Hot Honey Bacon Virgin Bloody Mary
The Hot Honey Bacon Virgin Bloody Mary is not just a tomato drink — it is a whole brunch in a glass: thick tomato juice, horseradish, lemon, spices, spicy honey and crisp bacon on top. The flavour comes out rich, savoury and slightly tart, with a pleasant sweet-and-spicy note at the finish. The hot honey works as the balance here: it softens the acidity of the tomato, lifts the spices and gives the drink that wow factor. It is the perfect alcohol-free option for brunch, a weekend breakfast at home, or any moment when you want something hearty, unusual and genuinely striking to look at.
Preparation
- 1
Prepare the bacon. Fry the bacon until crisp in advance. While it is still warm, brush it lightly with spicy honey to build a sweet-and-spicy glaze. Let it cool completely before serving so it stays crisp and holds its shape as a garnish.
- 2
Mix the base. In a shaker or a large glass, combine the tomato juice, spicy honey, Worcestershire sauce, horseradish, lemon juice, celery salt and black pepper. Add ice and stir gently, or shake lightly for 10–15 seconds — the drink just needs to chill well and come together.
- 3
Prepare the glass. Fill a glass with fresh ice. If you like, rim it with celery salt or a salt-and-spice mix.
- 4
Serve. Strain the drink into the glass over ice.
- 5
Garnish, brunch-style. Decorate with the bacon slices, olives, a celery stalk and a lemon wedge. Be as generous as you like — the more garnish, the more the Bloody Mary looks like a proper brunch cocktail.
Chef's tips
- —Want more heat? Add more horseradish or a little more spicy honey. For a tarter drink, add more lemon juice or a few drops of pickle brine.

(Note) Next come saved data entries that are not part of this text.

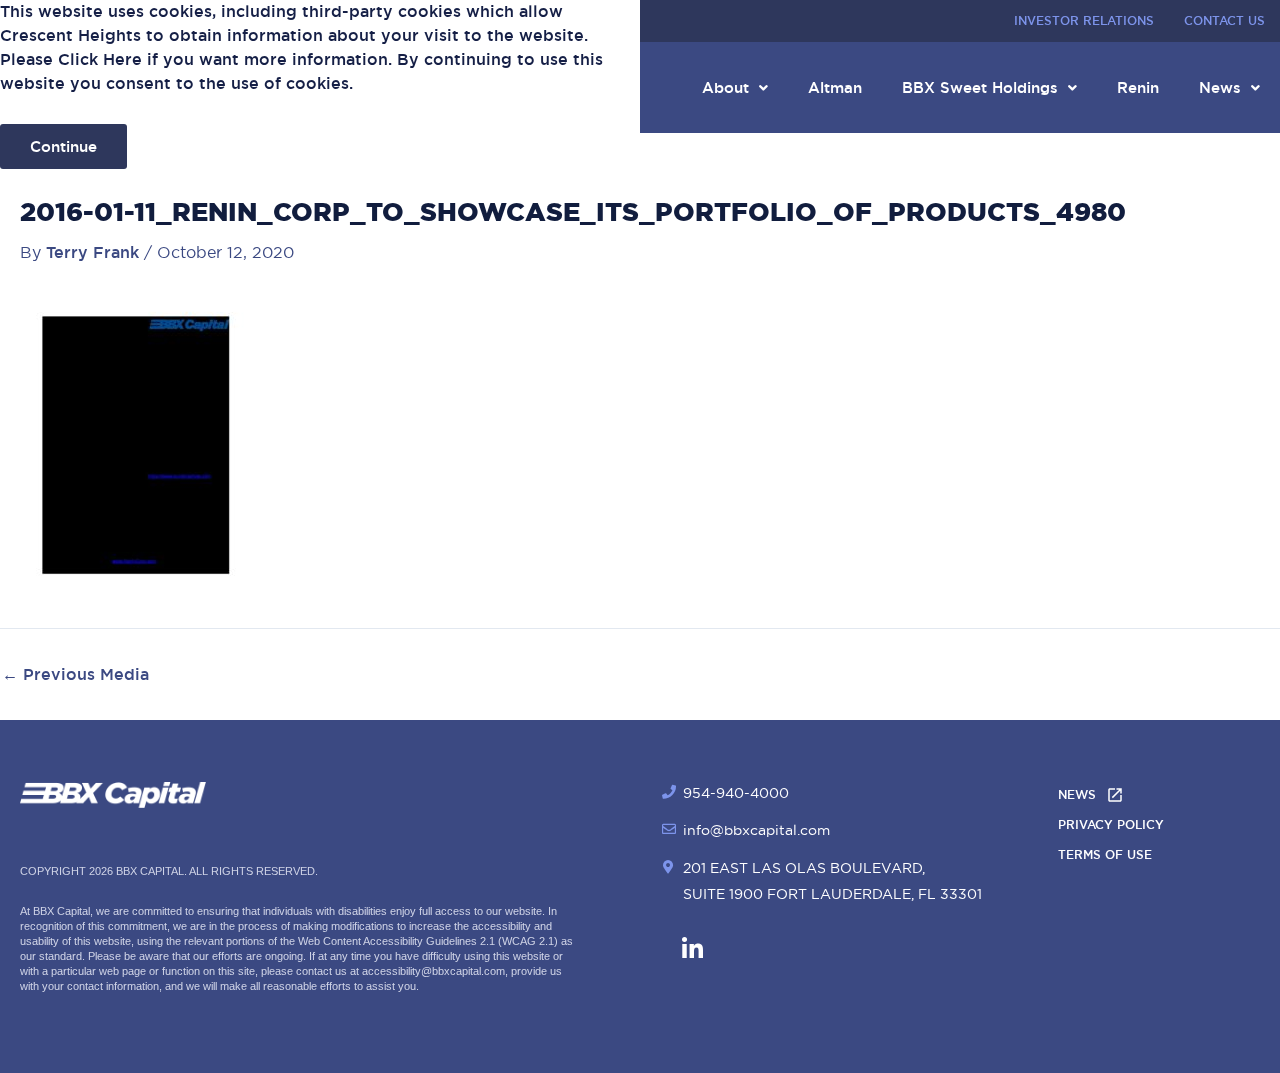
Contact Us (1224, 21)
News (1220, 87)
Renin (1138, 87)
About (725, 87)
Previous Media (75, 675)
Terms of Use (1105, 855)
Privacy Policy (1111, 825)
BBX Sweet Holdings (980, 87)
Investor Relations (1084, 21)
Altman (835, 87)
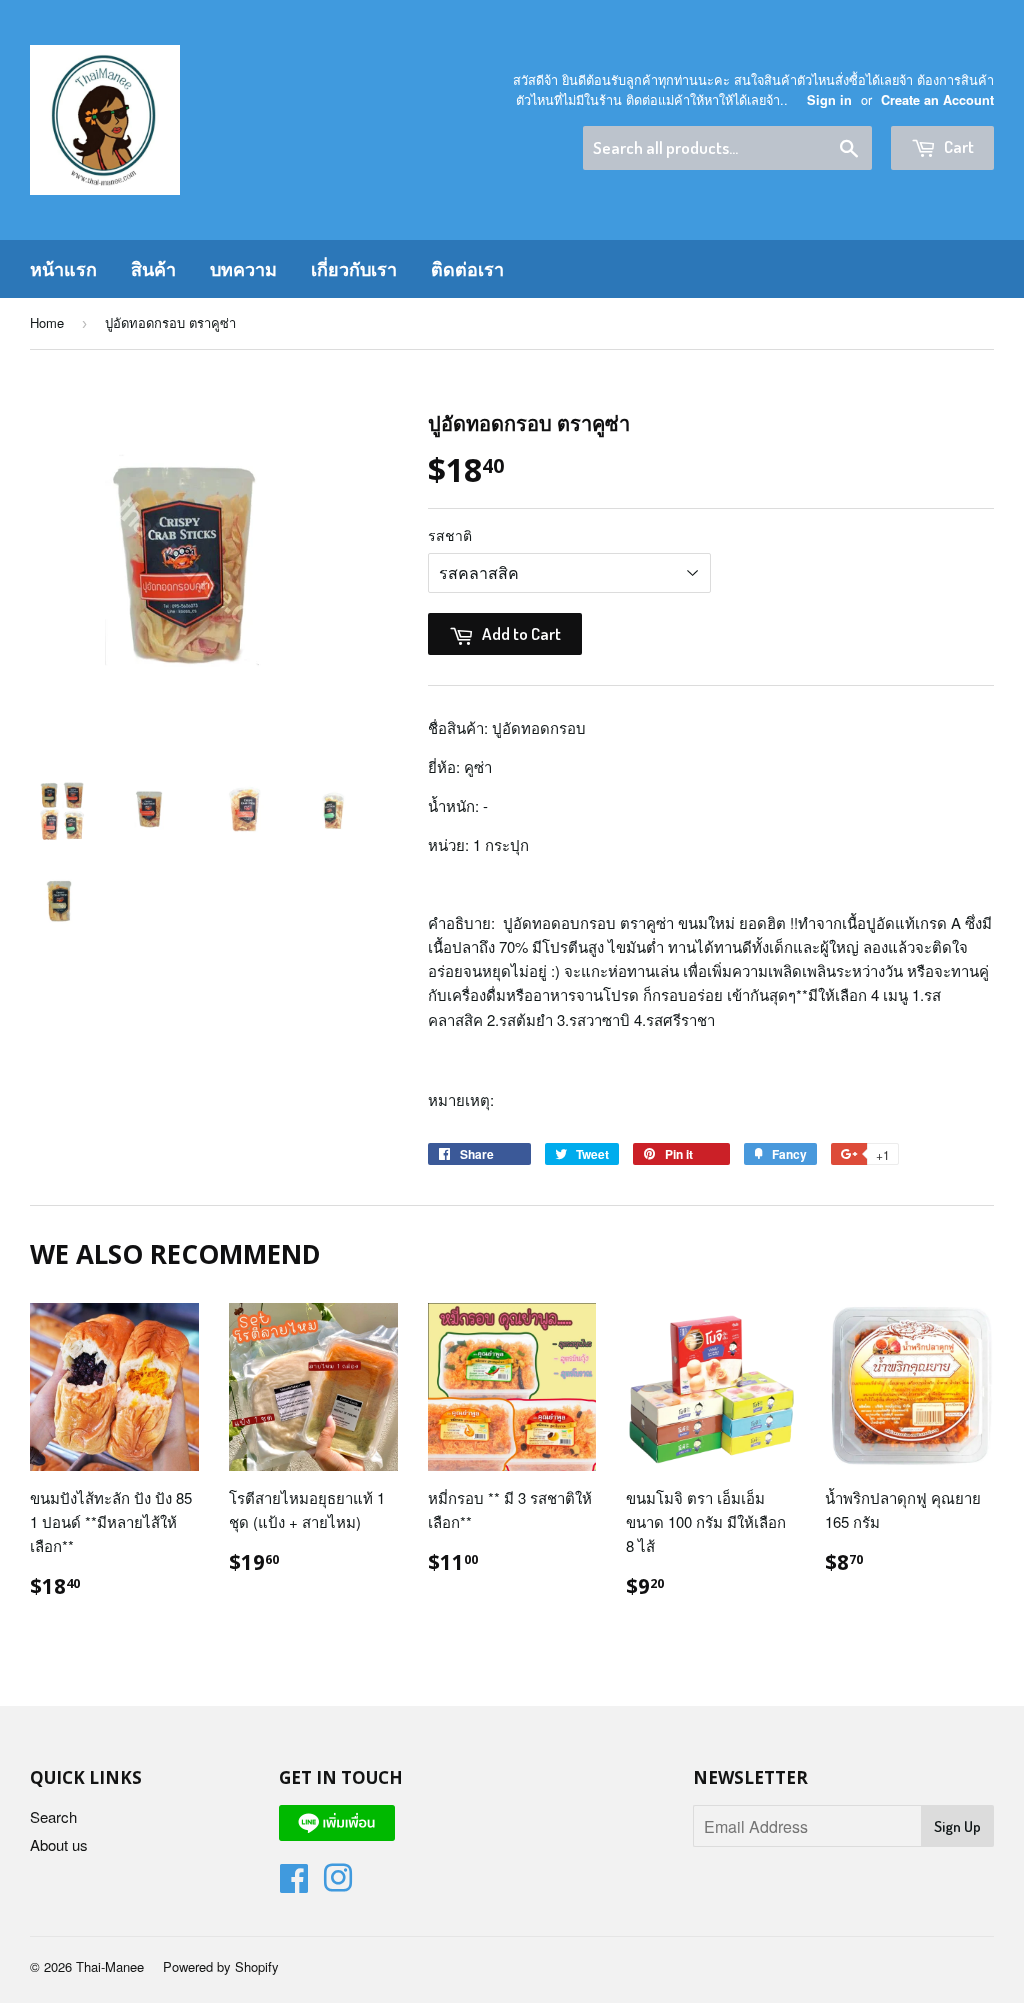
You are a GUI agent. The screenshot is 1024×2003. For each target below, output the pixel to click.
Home (47, 322)
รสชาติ (450, 535)
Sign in (829, 100)
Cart (957, 146)
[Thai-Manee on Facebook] (294, 1883)
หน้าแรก (63, 269)
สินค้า (153, 269)
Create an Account (937, 100)
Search (53, 1816)
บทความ (243, 269)
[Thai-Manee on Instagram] (338, 1883)
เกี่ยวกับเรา (354, 269)
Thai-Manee (110, 1966)
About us (59, 1844)
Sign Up (957, 1826)
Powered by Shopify (221, 1966)
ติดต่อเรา (467, 269)
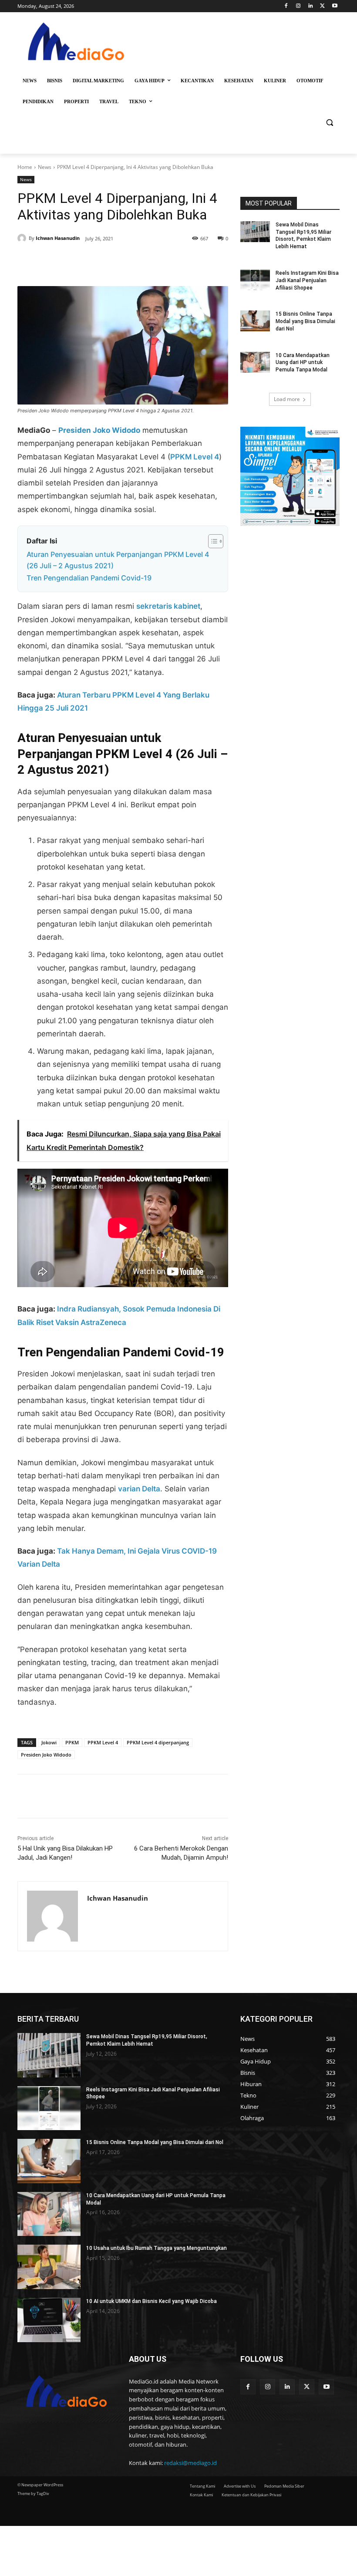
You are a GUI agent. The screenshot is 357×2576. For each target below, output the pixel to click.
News (44, 167)
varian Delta (139, 1488)
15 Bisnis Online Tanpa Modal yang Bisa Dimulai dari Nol (305, 321)
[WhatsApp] (137, 264)
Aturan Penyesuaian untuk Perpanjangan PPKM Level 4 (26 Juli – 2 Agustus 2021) (118, 560)
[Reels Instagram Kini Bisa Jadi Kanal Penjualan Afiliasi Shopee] (255, 280)
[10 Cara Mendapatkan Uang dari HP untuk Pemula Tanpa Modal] (255, 362)
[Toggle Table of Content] (211, 541)
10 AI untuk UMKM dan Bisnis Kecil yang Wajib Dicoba (151, 2301)
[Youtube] (335, 6)
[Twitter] (322, 6)
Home (24, 167)
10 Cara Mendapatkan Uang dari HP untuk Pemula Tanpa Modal (303, 362)
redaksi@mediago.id (190, 2463)
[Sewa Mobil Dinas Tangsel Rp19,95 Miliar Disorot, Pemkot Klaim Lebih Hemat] (255, 231)
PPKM (72, 1742)
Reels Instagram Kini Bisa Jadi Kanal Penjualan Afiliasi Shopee (307, 280)
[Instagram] (298, 6)
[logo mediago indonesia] (76, 43)
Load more (287, 399)
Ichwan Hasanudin (58, 238)
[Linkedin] (311, 6)
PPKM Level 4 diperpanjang (158, 1742)
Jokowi (49, 1742)
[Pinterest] (117, 264)
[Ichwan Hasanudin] (23, 238)
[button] (329, 122)
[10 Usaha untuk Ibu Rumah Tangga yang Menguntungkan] (49, 2267)
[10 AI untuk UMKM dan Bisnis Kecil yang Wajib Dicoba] (49, 2320)
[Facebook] (286, 6)
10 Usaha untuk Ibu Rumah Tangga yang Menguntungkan (156, 2248)
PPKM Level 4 (194, 456)
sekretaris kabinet (168, 606)
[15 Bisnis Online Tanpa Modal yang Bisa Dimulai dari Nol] (255, 320)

- —Want a smoky aroma? Add literally one drop of liquid smoke, or use smoked paprika.
- —For a bolder rim, mix celery salt, smoked paprika and a little chilli.
- —Cook the bacon in advance: it will have time to cool and will stay crisp in the glass.
- —For a crowd, mix the tomato base in a jug and add the ice and garnishes only at serving time. Better still, set up a garnish bar — bacon, olives, celery, lemon, pickles — and let everyone build their own version.